The urban landscape, with its wide and narrow streets, with the movement of people going about their daily lives, the buildings tall and short, old and new.  Sounds and smell that give each city its individual flavor.  Photographic subjects galore.  Cityscapes, abstractions, street photography – images created by the boundless imaginations of denizens and visitors alike.

And here in the Washington D.C. area, a scant few miles from Washington itself, on the road that leads to Washington’s Mount Vernon, lies a small wildlife preserve that gives pause to the routine of suburban living.  Parking near the marina, a short walk on the sidewalk leads to a dirt trail marked with a solitary sign.  Dyke Marsh Wildlife Preserve.

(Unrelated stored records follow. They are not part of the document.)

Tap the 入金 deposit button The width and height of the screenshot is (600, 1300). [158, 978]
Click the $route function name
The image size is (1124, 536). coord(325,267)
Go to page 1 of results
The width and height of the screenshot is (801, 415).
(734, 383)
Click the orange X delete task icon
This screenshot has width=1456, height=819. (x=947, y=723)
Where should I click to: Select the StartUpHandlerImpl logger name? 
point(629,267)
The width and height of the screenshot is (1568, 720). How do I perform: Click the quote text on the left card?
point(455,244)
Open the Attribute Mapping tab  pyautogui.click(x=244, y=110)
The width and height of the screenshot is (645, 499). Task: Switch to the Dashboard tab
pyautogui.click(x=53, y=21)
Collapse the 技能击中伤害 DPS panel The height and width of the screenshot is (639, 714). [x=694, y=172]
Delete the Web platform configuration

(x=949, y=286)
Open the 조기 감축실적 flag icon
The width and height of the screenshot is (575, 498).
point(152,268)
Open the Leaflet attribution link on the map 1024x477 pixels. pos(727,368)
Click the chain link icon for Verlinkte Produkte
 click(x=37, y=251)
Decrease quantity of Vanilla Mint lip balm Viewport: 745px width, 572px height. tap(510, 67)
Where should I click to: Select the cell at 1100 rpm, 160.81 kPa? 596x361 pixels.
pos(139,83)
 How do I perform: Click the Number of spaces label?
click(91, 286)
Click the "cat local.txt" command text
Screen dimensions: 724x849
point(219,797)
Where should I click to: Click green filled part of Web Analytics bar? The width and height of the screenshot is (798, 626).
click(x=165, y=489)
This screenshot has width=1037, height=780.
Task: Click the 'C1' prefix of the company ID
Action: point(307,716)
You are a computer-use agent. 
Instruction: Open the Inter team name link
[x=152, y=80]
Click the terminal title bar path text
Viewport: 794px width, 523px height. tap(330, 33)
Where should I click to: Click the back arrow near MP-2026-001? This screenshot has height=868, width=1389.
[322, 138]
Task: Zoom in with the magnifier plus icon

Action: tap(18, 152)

The trail runs close to the banks of the Potomac River.  The trail is an incomplete semi circle that leads to a boardwalk and then it ends with a view of a small island, separated from the abutment of land by a channel in the river.  In the early morning, walking the trail towards this island, you pass by several glades where the sandy shores meet the waters of the great river.  Can the city be only a few miles away?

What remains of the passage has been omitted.